When they got home, they fought a little bit more, but they were both exhausted by everything that had happened that she went into the bedroom with the dog and he stayed out in the living room. They didn’t speak for much of the afternoon, but neither of them could ignore what had happened. She came out of the bedroom after a few hours and sat on the opposite end of the couch to him. They both started crying. He begged and pleaded for her to stay. He loved her and he was sorry for his horrible behaviour. He knew everything she said was right and he knew that he had to change. As much as she wanted to leave him, she loved him. He was her entire life, at that point. They had had so many good times together, along with the bad. She looked up at the picture frames that lined their living room walls. She had had so many firsts with him. And, despite his abusive behaviour, she knew that all that anger came from a broken place deep down inside him. A place of sadness and loss and grief and rage. He had survived so many hardships before they had met, and she understood that those experiences were not his fault. What was his fault, however, was how he handled those feelings.
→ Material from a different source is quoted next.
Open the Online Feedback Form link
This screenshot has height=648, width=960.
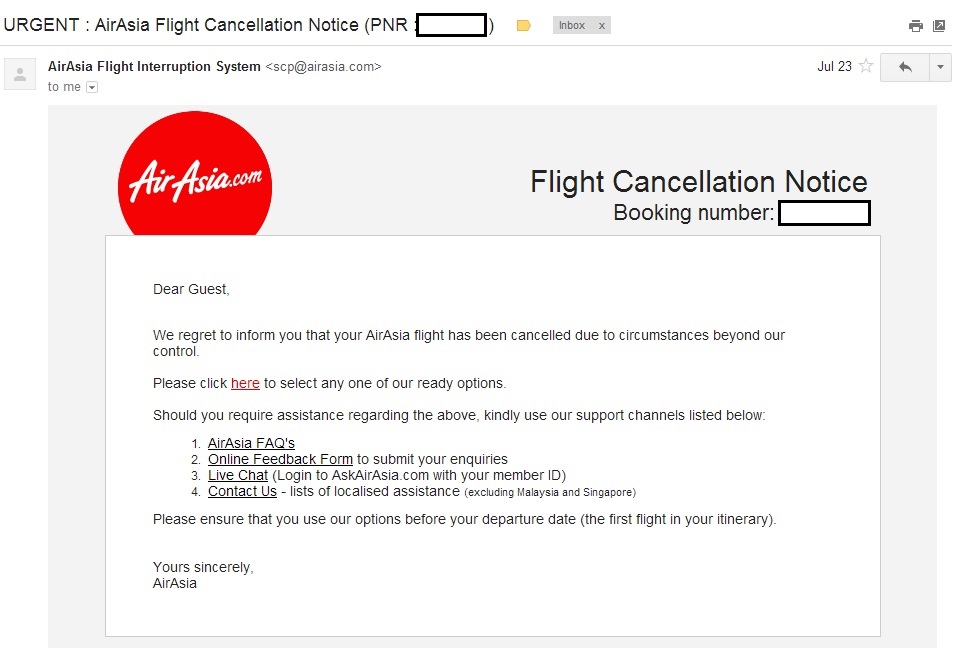[280, 459]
His choice to ignore his trauma and have it lash out at her was not going to be tolerated any further. If she were to stay with him, A LOT would have to change. She made her stipulations very clear; he was to no longer use any kind of derogatory or hurtful language towards her, he would have to start respecting her boundaries and limits and listening to her without pressuring her to do whatever it is that he wanted. He would also have to start seeing a therapist or they could see a couples’ counselor together. And finally, he wasn’t allowed to come with her to her friends’ wedding that was coming up in a few months. She knew he didn’t want to go anyways, and she wanted a chance to enjoy herself with her friends without worrying about him ruining the day for her, or for them.
He agreed to everything, as long as it meant that she would be staying.